[Position data for elements and text]
***
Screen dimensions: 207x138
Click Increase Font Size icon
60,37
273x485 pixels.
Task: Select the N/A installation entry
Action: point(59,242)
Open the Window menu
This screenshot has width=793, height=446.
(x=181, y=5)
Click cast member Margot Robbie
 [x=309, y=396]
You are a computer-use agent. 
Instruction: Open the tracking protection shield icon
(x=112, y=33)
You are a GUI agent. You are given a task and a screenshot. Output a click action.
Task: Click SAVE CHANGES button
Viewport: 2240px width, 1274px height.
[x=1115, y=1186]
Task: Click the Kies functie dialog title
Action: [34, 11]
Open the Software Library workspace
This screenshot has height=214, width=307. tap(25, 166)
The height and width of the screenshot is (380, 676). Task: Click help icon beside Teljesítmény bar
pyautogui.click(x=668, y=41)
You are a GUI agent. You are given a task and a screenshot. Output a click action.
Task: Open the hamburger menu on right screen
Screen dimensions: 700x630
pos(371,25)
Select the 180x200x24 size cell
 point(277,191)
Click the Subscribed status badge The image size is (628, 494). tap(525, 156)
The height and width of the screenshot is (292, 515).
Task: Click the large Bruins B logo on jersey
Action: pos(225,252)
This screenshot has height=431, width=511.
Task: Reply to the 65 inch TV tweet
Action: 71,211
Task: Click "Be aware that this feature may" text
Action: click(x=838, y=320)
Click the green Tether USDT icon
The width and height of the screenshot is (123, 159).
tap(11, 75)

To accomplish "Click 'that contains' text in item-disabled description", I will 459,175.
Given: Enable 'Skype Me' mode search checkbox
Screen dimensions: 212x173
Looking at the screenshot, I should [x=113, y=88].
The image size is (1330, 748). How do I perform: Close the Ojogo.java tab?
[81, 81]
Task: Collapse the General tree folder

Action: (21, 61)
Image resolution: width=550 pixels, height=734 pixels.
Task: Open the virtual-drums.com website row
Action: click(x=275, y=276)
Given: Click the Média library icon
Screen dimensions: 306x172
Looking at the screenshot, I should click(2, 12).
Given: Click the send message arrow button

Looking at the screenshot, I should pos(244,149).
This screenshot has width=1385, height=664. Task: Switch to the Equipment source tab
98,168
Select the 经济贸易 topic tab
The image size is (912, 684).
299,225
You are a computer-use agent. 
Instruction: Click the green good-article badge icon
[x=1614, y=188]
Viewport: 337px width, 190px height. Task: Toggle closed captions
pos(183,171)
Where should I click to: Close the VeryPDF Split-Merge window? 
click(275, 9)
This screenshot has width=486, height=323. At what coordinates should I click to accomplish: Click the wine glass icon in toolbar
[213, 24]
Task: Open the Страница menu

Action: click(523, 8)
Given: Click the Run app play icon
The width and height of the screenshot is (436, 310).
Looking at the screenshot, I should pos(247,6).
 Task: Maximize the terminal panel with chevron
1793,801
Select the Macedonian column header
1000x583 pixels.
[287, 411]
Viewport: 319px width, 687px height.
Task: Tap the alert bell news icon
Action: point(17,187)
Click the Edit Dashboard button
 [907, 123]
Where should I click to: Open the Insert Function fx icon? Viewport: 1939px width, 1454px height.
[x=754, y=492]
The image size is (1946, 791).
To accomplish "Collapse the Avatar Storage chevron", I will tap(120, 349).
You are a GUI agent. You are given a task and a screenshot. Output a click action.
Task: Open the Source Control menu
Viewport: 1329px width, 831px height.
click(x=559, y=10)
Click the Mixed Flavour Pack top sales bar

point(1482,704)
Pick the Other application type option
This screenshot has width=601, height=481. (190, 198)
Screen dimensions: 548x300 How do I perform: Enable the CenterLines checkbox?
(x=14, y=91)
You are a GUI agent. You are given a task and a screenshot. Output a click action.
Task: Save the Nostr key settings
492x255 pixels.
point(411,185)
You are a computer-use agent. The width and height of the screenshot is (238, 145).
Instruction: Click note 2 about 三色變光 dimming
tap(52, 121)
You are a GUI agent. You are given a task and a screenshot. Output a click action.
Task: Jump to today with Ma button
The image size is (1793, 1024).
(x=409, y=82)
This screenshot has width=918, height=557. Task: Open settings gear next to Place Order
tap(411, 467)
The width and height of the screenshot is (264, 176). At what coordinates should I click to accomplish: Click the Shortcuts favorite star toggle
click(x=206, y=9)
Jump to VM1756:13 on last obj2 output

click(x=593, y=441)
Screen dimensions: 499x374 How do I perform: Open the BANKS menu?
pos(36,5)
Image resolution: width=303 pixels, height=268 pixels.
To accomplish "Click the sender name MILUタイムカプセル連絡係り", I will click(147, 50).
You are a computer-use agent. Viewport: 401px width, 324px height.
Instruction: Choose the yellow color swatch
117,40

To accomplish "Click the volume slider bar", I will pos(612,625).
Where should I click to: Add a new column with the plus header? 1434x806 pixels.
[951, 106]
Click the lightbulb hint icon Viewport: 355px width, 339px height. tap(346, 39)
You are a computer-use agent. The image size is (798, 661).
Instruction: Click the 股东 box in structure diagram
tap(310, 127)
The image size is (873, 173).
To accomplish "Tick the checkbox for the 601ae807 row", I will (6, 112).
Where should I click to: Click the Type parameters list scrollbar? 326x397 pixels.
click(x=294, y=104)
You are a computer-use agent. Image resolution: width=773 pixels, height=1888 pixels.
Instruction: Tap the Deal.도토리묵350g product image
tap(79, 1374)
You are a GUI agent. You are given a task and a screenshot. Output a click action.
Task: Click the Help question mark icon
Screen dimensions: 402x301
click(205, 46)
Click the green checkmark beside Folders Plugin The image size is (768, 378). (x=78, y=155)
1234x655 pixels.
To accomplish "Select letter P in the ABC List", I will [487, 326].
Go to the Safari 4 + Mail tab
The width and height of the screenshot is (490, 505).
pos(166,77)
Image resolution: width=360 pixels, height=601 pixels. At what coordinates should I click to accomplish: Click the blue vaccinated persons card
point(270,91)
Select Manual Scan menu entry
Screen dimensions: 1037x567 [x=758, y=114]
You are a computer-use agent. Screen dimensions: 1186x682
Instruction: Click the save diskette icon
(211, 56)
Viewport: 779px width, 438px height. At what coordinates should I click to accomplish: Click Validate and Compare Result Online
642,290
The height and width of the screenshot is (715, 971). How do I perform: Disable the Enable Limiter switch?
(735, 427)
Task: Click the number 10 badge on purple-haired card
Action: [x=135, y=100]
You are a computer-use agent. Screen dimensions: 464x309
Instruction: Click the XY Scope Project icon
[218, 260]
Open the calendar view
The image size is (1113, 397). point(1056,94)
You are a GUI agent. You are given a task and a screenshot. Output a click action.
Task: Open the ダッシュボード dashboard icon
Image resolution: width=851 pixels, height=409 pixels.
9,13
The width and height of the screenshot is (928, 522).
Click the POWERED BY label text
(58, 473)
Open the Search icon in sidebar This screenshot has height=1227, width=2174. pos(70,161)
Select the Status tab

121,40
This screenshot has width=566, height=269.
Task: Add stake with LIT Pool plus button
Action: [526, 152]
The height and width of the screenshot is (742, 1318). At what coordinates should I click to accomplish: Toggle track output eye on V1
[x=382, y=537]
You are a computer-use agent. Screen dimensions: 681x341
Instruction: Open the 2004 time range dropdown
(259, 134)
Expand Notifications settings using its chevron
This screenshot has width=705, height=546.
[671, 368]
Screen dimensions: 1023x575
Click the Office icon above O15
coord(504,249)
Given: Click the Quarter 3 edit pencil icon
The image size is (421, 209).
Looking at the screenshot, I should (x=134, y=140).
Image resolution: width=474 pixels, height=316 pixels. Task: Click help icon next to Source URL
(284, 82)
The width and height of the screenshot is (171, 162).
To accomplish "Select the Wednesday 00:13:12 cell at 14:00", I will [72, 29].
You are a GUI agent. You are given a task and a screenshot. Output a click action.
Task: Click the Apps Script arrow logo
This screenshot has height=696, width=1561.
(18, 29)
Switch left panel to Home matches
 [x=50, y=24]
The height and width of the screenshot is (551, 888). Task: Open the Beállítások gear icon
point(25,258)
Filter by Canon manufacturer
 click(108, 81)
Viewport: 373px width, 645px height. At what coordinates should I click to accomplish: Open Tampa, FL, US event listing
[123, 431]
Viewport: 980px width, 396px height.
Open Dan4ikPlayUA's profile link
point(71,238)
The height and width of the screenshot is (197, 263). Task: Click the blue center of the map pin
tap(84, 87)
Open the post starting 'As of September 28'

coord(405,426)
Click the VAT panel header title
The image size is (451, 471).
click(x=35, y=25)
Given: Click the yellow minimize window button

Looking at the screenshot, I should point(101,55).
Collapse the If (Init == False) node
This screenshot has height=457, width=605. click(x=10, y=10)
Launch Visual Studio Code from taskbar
***
> _To be done_
Render the lines of the items above as a Markdown table with the columns Row and Line. Start with the line that contains "Given: Click the Run app play icon", go on through the line that contains "tap(411, 467)", number each row, and leave out blank lines.

> _Full response_
| Row | Line |
|---|---|
| 1 | Given: Click the Run app play icon |
| 2 | The width and height of the screenshot is (436, 310). |
| 3 | Looking at the screenshot, I should pos(247,6). |
| 4 |  Task: Maximize the terminal panel with chevron |
| 5 | 1793,801 |
| 6 | Select the Macedonian column header |
| 7 | 1000x583 pixels. |
| 8 | [287, 411] |
| 9 | Viewport: 319px width, 687px height. |
| 10 | Task: Tap the alert bell news icon |
| 11 | Action: point(17,187) |
| 12 | Click the Edit Dashboard button |
| 13 |  [907, 123] |
| 14 | Where should I click to: Open the Insert Function fx icon? Viewport: 1939px width, 1454px height. |
| 15 | [x=754, y=492] |
| 16 | The image size is (1946, 791). |
| 17 | To accomplish "Collapse the Avatar Storage chevron", I will tap(120, 349). |
| 18 | You are a GUI agent. You are given a task and a screenshot. Output a click action. |
| 19 | Task: Open the Source Control menu |
| 20 | Viewport: 1329px width, 831px height. |
| 21 | click(x=559, y=10) |
| 22 | Click the Mixed Flavour Pack top sales bar |
| 23 | point(1482,704) |
| 24 | Pick the Other application type option |
| 25 | This screenshot has width=601, height=481. (190, 198) |
| 26 | Screen dimensions: 548x300 How do I perform: Enable the CenterLines checkbox? |
| 27 | (x=14, y=91) |
| 28 | You are a GUI agent. You are given a task and a screenshot. Output a click action. |
| 29 | Task: Save the Nostr key settings |
| 30 | 492x255 pixels. |
| 31 | point(411,185) |
| 32 | You are a computer-use agent. The width and height of the screenshot is (238, 145). |
| 33 | Instruction: Click note 2 about 三色變光 dimming |
| 34 | tap(52, 121) |
| 35 | You are a GUI agent. You are given a task and a screenshot. Output a click action. |
| 36 | Task: Jump to today with Ma button |
| 37 | The image size is (1793, 1024). |
| 38 | (x=409, y=82) |
| 39 | This screenshot has width=918, height=557. Task: Open settings gear next to Place Order |
| 40 | tap(411, 467) |